# Macbook or Inspirion 1420



## Hypertech (Feb 11, 2007)

I recently bought a Inspirion 1420 from dell. I was debating on if getting a macbook would be the better choice. Can anyone give me some help on whether or not I made a good choice or not? I am not that familiar with the mac's so any help will do.


----------



## Stephen47 (Oct 4, 2002)

You made the right choice, Mac's suck


----------



## Pensacola Tiger (Apr 23, 2006)

Hypertech said:


> I recently bought a Inspirion 1420 from dell. I was debating on if getting a macbook would be the better choice. Can anyone give me some help on whether or not I made a good choice or not? I am not that familiar with the mac's so any help will do.

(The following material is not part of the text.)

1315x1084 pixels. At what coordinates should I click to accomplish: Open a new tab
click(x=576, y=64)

Pay no attention to the troll.

It all depends on what you want to do with your laptop. If you have Windows programs that you want to run, or if you want to program using Windows based tools, then you need a Windows laptop, and what you have is fine.

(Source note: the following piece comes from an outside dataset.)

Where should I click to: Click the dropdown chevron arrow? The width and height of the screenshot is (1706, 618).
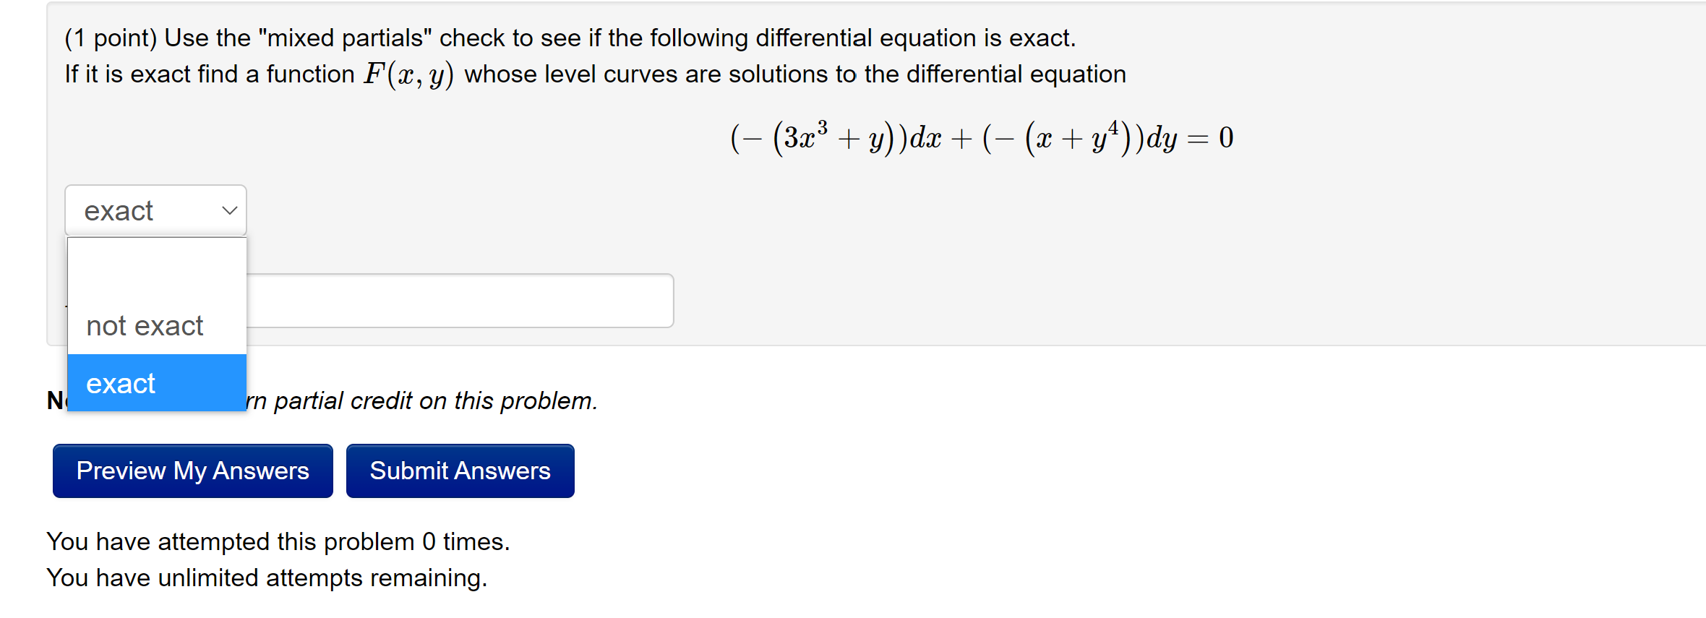[228, 210]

If you have no need for Windows stuff, and don't mind a short learning curve, then the MacBook and OSX are so far in advance of Windows that there isn't any question that the MacBook is better.

Now, you can always run Windows on the MacBook, but that costs the price of a standalone copy of Windows and maybe some virtualization software like Parallels Desktop, and can get expensive, so again, if you need Windows, then what you have now is fine.


----------



## VegasACF (May 27, 2005)

Oh, come on. Trolls are fun, especially when they don't understand the proper use of commas and apostrophes.


----------



## loserOlimbs (Jun 19, 2004)

Probably the wrong board to ask. The Mac users will swarm it soon!

Anyway! I would have picked Dell for tech support, and Alienware for performance. Other than that it's Apples and Oranges!


----------



## Hypertech (Feb 11, 2007)

Thanks! All of the programs I use are windows based so I will go ahead and stick with what I bought.


----------



## ThreeDee912 (Feb 11, 2006)

There's equivalent apps on a Mac 99.9% of the time. Check www.MacUpdate.com and take a look at the load of quality programs available.


----------



## Stephen47 (Oct 4, 2002)

good choice, despite all the appleheads here macs do suck.


----------



## ThreeDee912 (Feb 11, 2006)

I still don't have any reasons why people think they are that bad, other then "macs suck", which really isn't a reason.


----------



## Stephen47 (Oct 4, 2002)

try one


----------



## VegasACF (May 27, 2005)

Please, people. If you're going to be ignorant (which some of you seem hellbent on being) at least follow suit and misuse commas and apostrophes. That will complete the ensemble.

Morons.

To the OP: Use whatever suits you best. If it's a machine that can't (legally) do anything other than Windows (or Linux), such as the one you got, so be it. If it's a Mac, so be it. 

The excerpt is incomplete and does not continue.